Passage to read:

------------------------------

Most of us probably started out our blog when we didn’t really know what we were doing.
If you’re here, reading this, chances are that you’re a creative… which means that you also find it really hard to leave your site alone – you’re always tweaking it, changing things up, playing around to make it better and prettier.
That is all well and good (and fun!) but if you don’t have the fundamentals sorted from the get-go, you’re at risk of looking unprofessional, and annoying people, to boot.
Below I’ve laid out the 6 things that you must have on your blog and/or website in order for it to be doing its job properly.
1. Social Media Buttons
Make it super-easy for people to follow you on social media. Chances are, if they stumble upon your blog and they like what they read, they’ll want to follow you somehow in order to see more of what you have to say.
Different people prefer different social media – so don’t hide your social media links all over your website, turning the hunt for your twitter handle into an epic adventure.
Preferably, add buttons linking to all the social media you are active on – and put all of these buttons together in an obvious place. Here on C&T they’re up the top of the sidebar – super-easy to find.

------------------------------

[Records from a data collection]
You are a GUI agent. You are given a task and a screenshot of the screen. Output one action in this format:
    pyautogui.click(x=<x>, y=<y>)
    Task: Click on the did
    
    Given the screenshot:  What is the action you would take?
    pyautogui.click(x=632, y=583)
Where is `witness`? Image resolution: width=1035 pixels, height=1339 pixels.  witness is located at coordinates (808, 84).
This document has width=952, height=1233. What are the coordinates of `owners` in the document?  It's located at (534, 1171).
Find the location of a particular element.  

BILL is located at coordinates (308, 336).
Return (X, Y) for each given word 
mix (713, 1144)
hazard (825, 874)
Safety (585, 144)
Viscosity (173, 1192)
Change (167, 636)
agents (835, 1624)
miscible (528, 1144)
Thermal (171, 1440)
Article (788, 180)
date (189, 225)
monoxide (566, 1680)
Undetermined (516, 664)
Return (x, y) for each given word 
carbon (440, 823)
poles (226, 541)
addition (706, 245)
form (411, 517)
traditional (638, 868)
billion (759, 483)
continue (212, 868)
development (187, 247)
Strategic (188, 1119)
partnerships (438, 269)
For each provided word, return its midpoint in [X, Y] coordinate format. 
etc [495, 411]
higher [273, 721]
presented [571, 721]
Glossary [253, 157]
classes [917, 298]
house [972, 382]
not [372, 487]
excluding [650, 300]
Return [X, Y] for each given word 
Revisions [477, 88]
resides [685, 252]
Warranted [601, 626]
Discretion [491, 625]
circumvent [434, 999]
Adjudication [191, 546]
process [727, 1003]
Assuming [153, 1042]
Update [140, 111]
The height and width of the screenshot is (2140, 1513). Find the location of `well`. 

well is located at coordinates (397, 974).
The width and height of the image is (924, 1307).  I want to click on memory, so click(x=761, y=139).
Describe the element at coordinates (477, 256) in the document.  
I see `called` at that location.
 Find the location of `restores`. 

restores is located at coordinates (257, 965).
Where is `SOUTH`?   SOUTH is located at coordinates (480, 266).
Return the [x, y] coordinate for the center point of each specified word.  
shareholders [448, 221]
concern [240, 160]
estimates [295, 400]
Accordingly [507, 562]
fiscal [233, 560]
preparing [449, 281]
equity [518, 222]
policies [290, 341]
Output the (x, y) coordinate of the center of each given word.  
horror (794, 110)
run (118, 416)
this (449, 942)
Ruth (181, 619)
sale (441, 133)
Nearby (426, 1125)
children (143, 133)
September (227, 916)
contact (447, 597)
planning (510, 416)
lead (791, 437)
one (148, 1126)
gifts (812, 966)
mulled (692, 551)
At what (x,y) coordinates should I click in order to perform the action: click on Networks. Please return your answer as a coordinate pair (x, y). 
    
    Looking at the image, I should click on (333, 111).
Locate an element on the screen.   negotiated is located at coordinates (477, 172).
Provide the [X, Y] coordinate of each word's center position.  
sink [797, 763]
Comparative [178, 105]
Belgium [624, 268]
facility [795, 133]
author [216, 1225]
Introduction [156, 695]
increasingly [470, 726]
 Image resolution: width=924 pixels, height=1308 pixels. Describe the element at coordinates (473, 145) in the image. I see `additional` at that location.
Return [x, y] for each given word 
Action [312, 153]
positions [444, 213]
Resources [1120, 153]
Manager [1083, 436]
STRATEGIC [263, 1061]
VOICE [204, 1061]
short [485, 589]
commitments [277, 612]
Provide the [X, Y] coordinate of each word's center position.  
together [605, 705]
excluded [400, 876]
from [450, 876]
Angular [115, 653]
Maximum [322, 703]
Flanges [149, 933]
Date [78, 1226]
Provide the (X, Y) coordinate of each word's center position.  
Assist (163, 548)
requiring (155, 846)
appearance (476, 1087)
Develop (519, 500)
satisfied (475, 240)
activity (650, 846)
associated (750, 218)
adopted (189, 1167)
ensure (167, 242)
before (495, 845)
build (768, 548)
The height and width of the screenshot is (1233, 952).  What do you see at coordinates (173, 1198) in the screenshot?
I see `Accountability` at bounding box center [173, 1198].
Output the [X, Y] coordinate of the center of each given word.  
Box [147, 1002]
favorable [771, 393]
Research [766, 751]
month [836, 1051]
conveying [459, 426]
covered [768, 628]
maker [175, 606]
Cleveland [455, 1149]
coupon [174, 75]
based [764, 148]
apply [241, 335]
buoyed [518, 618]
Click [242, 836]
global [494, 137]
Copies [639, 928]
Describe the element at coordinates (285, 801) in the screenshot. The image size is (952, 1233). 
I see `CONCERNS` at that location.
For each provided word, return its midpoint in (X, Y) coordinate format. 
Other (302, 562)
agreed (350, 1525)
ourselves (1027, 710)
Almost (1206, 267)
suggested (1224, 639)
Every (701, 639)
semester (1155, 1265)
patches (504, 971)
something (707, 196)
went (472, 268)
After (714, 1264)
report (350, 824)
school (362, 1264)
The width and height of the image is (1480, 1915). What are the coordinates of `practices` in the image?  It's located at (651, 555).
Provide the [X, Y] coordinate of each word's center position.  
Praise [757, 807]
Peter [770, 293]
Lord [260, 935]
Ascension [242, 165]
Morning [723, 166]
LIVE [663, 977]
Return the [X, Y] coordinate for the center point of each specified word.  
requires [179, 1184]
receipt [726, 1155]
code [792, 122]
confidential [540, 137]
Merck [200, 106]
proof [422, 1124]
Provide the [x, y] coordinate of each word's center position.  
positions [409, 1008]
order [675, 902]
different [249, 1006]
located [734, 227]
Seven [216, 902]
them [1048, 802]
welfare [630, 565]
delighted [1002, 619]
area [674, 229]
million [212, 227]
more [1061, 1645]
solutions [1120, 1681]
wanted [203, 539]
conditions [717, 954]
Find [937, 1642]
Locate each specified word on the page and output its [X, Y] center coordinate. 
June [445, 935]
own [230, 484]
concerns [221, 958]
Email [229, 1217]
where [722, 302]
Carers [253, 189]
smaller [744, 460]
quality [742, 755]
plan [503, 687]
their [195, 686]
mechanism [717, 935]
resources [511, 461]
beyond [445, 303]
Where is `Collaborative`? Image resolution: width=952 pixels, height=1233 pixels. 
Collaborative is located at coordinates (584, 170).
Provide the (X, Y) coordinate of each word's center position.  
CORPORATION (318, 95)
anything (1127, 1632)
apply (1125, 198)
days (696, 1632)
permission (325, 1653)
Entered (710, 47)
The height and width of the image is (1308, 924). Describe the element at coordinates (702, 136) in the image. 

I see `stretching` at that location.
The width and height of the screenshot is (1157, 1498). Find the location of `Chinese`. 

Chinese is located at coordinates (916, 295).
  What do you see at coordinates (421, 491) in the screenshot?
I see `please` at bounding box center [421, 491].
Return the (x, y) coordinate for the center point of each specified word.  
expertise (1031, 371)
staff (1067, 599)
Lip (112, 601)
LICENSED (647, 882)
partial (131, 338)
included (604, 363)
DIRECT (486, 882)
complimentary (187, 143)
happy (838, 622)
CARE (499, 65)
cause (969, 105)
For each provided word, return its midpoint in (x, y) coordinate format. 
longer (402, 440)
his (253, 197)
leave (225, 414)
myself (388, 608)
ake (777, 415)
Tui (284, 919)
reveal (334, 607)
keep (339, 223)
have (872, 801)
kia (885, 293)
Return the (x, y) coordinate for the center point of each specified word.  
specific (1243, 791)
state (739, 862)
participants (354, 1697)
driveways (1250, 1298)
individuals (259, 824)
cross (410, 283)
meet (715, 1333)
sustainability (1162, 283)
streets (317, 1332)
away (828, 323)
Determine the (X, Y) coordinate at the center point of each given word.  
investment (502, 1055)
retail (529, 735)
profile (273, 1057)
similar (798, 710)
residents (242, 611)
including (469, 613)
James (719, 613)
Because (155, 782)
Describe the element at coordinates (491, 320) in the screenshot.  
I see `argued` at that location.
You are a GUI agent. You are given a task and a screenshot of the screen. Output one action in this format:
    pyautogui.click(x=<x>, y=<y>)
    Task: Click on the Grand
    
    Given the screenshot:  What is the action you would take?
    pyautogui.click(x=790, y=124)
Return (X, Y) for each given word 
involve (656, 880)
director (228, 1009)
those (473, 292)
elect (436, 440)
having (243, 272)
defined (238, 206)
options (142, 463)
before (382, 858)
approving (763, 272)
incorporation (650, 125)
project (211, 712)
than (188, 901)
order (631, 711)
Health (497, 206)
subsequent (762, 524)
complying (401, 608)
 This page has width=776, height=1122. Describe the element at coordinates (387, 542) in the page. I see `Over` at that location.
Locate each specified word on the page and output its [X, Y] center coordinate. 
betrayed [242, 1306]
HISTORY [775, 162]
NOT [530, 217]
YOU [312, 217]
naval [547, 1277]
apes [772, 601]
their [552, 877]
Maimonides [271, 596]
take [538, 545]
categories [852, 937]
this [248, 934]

------------------------------

Required action A:
Answer these questions about the article on blog essentials:
(i) How many things does it say a blog or website must have?
(ii) What two risks does it name for a site without the fundamentals sorted from the start?
(iii) Where are the social media buttons placed on C&T?
Required action B:
Supply the passage that follows the final sentence of the article on blog essentials.

Written response A:
(i) Six.
(ii) Looking unprofessional and annoying people.
(iii) At the top of the sidebar.

Written response B:
If you’ve got a WordPress site, there are endless plugins/widgets that help you to do this. Or, you can find pretty button graphics that suit your site and add them manually.
2. Mailing List Signup
There’s a reason that some sites basically hit you over the head with mailing list sign-up forms/pop-ups. It’s because email is the most effective way to keep in contact with customers and potential customers – and to bring in sales over time, especially from past customers.
The point of a great blog is to convert readers into fans that WANT to hear from you via email. {click to tweet}
Once you have that privileged access to your fans via email, it makes it a heck of a lot easier to let them know about new products, special sales, discounts, and other goodies.
Make it both easy and appealing to sign up to your email list.
On C&T you can see we have a mailing list signup form on the sidebar right under the social media buttons. There’s also a banner linking to the sign-up page at the end of every blog post. But we don’t just say ‘hey, sign up!!’ – we give our subscribers something to entice them to take that step. In our case, it’s a free ebook. For my Epheriell mailing list, I give a 10% discount on their first purchase after sign-up, as well as monthly entry to win a piece of jewellery and access to subscriber-only specials.
And don’t make them write an essay to subscribe – the only thing you REALLY need is their email, though you might like to get their first name, too. I don’t personally worry about that, because when I get an email from someone via their mailing list, I actually dislike it when my name is used – it just makes me think “C’mon, I KNOW you didn’t write this specifically to me, why are we pretending?” {I’m not the only person who thinks this, right?}. But that’s a personal preference.
3. About Page
Let your readers & customers into your world – tell them WHY you do what you do.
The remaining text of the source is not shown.